We decided to set up our tent and have lunch first before we head out to an even more fun off road adventure in Holcomb Valley: The Gold Fever Trail

Gold Fever Trail is a self guide auto tour that takes you through scenic route of Holcomb Valley. The unpaved trail, if I can remember was about 12 miles loop. On each mile of the tour, it has a stop and history to tell about the gold mining back in the 1800s. Now, I don’t want to bore you and keep this post long with each and all of the history behind the 12 stops, but if you are interested about the history of it all, you may read here.

So off we go to the off road adventure and the first mile started on a graveled dirt road, then it was followed by a big sudden mud dip and rocky dirt road. This is where all the fun started… as my husband took a big dive in a puddle of mud and splashed it all over the car, I couldn’t stop but laugh and get all excited.

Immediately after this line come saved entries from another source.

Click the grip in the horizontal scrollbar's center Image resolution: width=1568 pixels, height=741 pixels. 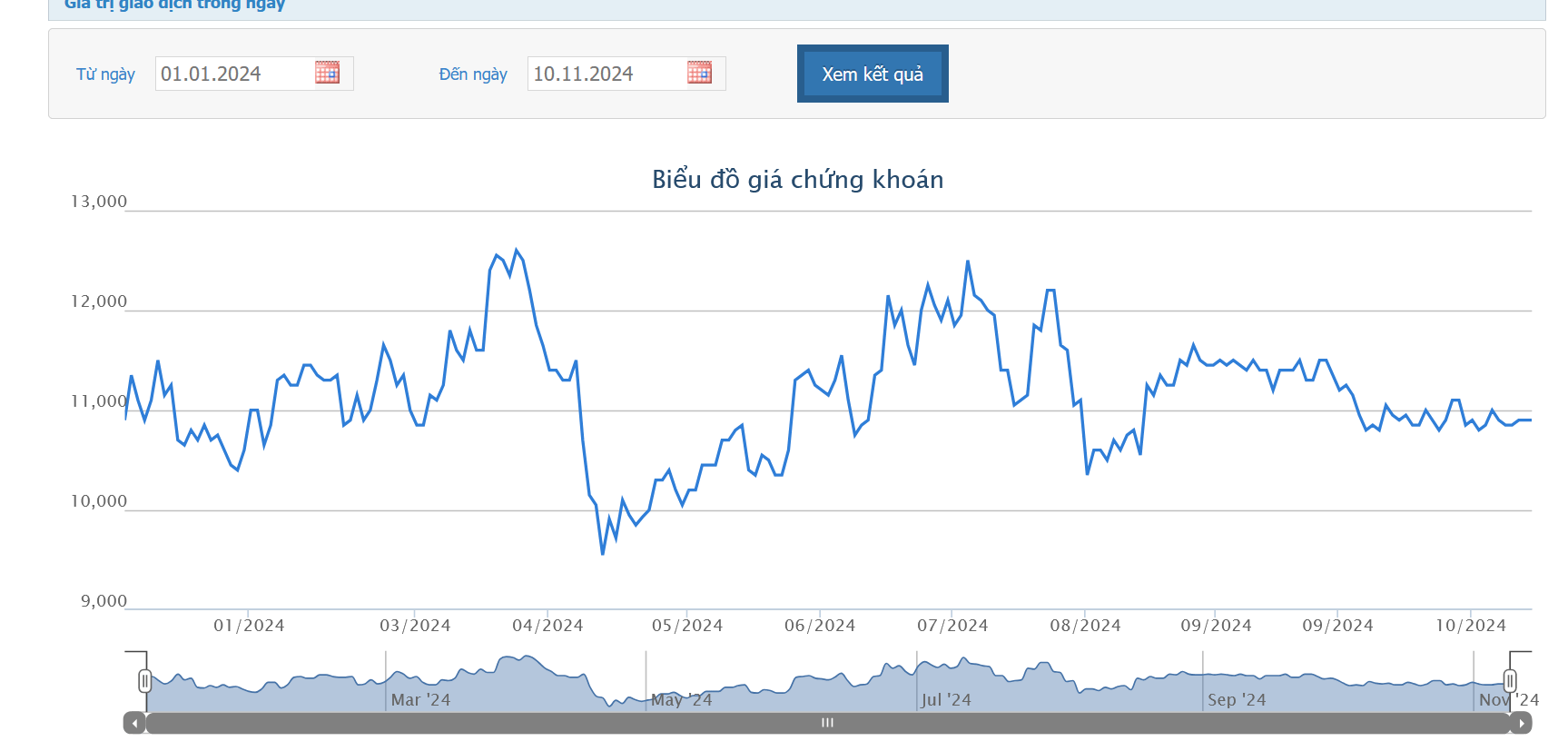click(x=827, y=724)
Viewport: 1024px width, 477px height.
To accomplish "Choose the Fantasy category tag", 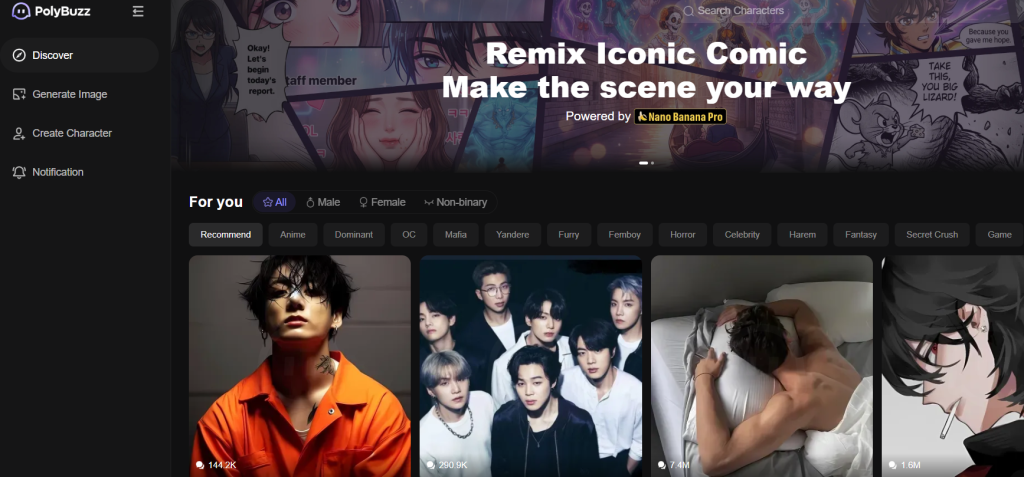I will 860,235.
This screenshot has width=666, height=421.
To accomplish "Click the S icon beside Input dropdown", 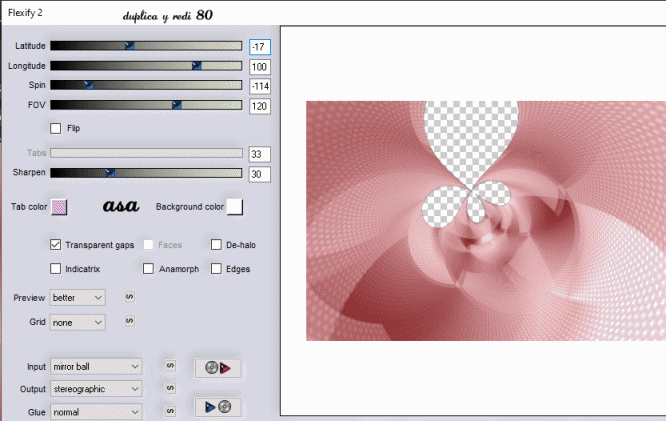I will pos(170,367).
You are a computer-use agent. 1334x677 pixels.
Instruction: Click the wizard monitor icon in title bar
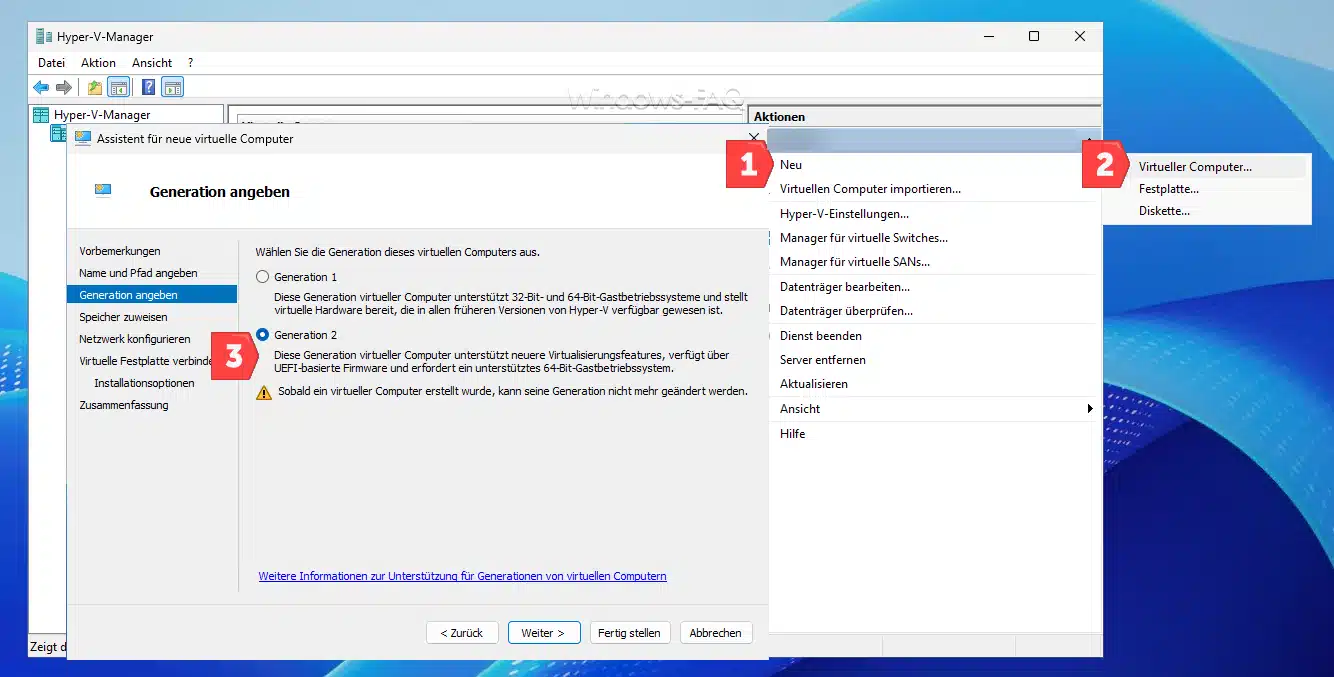(83, 139)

I remember my nephew in the back laughing and screaming. The scary part about splashing your whole car with mud is you lose sight of the road but at the same time, you are too busy with that rush feeling that it doesn’t even matter. Seat belts were locked, we were bouncing off our seats, we were screaming, we were giggling….it was just so much fun. Mind you too, I actually had a migraine on our way to Holcomb Valley, but I had such a blast that I managed to forget about it.

Anyways, as we continued on our adventure, our first stop was the Lucky Baldwin Mine. Lucky Baldwin Mine, was such an interesting and impressive stop out of all, I have to say. The place itself was just seriously such a feast for my eyes. The large rustic ore bin, which was built by Elias “Lucky” Baldwin’s (hence, the name) was quite impressive. Aside from the impressive ore bin, the view of the valley was also spectacular.

Not too far away from Lucky Baldwin Mine was the Metzer Mine, our second stop. We hiked on a short trail about just an eighth of a mile before we finally reach the famous mine cave. This stop was a little spooky, to say the least. The unknowns, unlit and cold breeze inside the cave was the most scary part. We went as far as the cave would go and the cave didn’t go far as we thought. Good for me though, because not only I was getting the creeps in there but I felt like I was getting suffocated.  We decided to get out of the cave and head on to our last stop, the Pigmy Cabin.

“Come on! Smile for the camera. Don’t show you’re afraid”

Pigmy Cabin felt like we have been taken back to the time of the old wild west. The brochure was a bit unclear about the history of this tiny cabin. But that’s okay because some things are better left in the imagination, right? The cabin’s surrounding was one of the best part of the stop. Around it was a huge lot of meadows, but sadly, Southern California is in serous drought so there weren’t as much wild flowers. The good news though is it was still pretty even with just the greenery in sight.

It was already late in the afternoon and my migraine reappeared so we decided to head back to our campsite. Sadly, when we got back to our campsite, I didn’t get to stay up with my husband all night to star gaze. But needless to say, that weekend was such a blast. Not only was that off road adventure was just pure love but the camping adventure also felt like we did everything right. Now the question is, how do I really feel about off road adventure now? I still can’t say that I love this adventure just yet because I still get that mixed feeling about it every now and then. But do I enjoy it? Of course! And I would go again and again until I teach myself how to embrace and love it. And that’s the thing about some adventures, sometimes you don’t always love it at first, but you learn how to love it as you experience the joy of that adventure again and again.